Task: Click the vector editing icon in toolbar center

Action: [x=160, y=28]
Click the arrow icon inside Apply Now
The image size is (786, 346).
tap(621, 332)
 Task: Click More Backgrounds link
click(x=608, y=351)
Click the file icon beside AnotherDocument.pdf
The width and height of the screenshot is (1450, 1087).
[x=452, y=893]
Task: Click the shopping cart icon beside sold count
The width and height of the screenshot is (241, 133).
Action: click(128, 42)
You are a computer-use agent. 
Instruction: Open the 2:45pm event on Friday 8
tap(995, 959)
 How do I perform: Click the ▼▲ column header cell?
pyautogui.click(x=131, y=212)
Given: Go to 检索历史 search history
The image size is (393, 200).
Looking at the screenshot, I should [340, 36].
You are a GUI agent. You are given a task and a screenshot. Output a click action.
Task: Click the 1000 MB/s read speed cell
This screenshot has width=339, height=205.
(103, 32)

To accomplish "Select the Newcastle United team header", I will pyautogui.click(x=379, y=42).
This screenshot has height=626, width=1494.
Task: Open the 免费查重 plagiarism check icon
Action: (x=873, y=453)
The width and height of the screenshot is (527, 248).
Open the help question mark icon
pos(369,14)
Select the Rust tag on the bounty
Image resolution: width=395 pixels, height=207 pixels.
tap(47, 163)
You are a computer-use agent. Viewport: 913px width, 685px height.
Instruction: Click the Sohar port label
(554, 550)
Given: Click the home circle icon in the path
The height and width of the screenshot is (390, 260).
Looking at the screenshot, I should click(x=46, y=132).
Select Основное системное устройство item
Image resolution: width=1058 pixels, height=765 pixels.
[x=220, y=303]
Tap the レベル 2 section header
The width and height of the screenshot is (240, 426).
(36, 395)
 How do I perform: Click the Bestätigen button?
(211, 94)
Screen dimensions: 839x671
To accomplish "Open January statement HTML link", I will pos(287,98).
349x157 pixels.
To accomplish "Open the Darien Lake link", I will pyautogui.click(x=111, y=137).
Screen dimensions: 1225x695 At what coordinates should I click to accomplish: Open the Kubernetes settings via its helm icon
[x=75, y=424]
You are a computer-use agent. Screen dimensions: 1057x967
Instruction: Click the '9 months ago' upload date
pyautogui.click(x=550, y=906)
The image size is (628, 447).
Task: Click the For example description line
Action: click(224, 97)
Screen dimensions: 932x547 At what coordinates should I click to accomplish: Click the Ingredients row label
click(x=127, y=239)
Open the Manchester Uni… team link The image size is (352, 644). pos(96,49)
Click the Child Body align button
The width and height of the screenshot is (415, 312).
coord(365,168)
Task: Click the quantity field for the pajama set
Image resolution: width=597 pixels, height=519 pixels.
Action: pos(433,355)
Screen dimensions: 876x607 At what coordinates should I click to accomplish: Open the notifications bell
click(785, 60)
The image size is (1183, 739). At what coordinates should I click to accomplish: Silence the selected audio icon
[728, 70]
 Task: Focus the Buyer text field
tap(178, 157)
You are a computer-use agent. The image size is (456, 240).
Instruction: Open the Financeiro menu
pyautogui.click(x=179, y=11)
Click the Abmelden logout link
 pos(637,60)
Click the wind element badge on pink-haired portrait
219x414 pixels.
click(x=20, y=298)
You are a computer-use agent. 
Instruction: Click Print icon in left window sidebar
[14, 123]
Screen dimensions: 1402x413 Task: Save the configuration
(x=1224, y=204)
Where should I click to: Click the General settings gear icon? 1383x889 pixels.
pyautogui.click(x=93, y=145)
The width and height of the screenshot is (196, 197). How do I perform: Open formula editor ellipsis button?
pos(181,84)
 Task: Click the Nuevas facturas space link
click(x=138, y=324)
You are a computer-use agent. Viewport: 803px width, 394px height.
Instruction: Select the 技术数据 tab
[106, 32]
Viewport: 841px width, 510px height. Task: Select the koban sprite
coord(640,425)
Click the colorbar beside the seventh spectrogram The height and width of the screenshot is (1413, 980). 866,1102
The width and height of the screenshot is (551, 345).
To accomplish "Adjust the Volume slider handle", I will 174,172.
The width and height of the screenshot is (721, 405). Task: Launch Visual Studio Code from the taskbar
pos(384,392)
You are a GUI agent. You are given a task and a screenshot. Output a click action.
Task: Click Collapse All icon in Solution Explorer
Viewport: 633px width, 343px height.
##############################
* Exercise requirements: All lines with the word "agent" need to be copied from the data above.

* Result:
You are a computer-use agent. 
You are a GUI agent. You are given a task and a screenshot. Output a click action.
You are a computer-use agent. Viewport: 913px width, 685px height.
You are a computer-use agent. Screen dimensions: 1057x967
You are a computer-use agent. The image size is (456, 240).
You are a computer-use agent. 
You are a computer-use agent. Viewport: 803px width, 394px height.
You are a GUI agent. You are given a task and a screenshot. Output a click action.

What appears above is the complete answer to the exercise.